酔古堂剣掃 / 集綺・菱を秋水に采る
鬥草春風,才子愁銷書帶翠;采菱秋水,佳人疑動鏡花香。
新字:鬥草春風,才子愁銷書帯翠;采菱秋水,佳人疑動鏡花香。
書き下し
草を春風に鬥はせば、才子の愁ひは書帶の翠に銷え、 菱を秋水に采れば、佳人は鏡花の香の動くかと疑ふ。
現代語訳
春風の中で草合わせをすれば、才ある若者の憂いも、書帯草の緑の中に消えていきます。
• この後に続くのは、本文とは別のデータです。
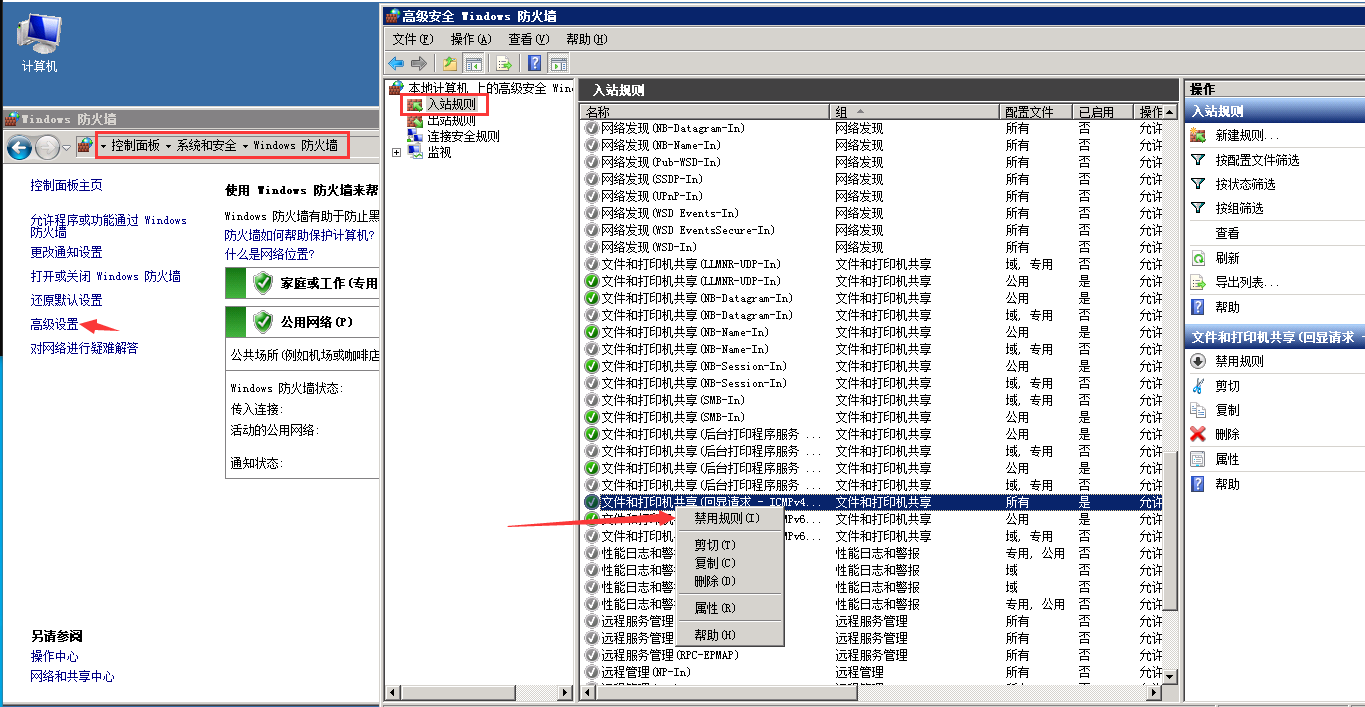Viewport: 1365px width, 707px height.
Task: Click the scissors 剪切 action in right pane
Action: (x=1227, y=386)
秋の水で菱の実を採れば、美しい人は、鏡に映る花の香りが揺らいだのかと思います。
解説
春の草合わせと秋の菱採りという、二つの季節の遊びを対にした一則です。鬥草は、草を持ち寄って種類や強さを競う遊びです。書帯は書帯草のことで、後漢の大学者鄭玄の家の庭に生えていたと伝えられる草で、学問の象徴となりました。遊びの中で、学問に疲れた若者の憂いも緑の草に溶けていくと言います。後の句の菱採りは、江南の女性たちが秋に舟を出して行った仕事で、採菱の歌としてよく詩に詠まれます。水面に映る自分の姿と花が揺れるのを見て、鏡の中の花の香りが動いたかと思う、という繊細な描写です。季節ごとの遊びや手仕事の中に、若者の憂いを慰め、女性の美しさを映す瞬間があるのです。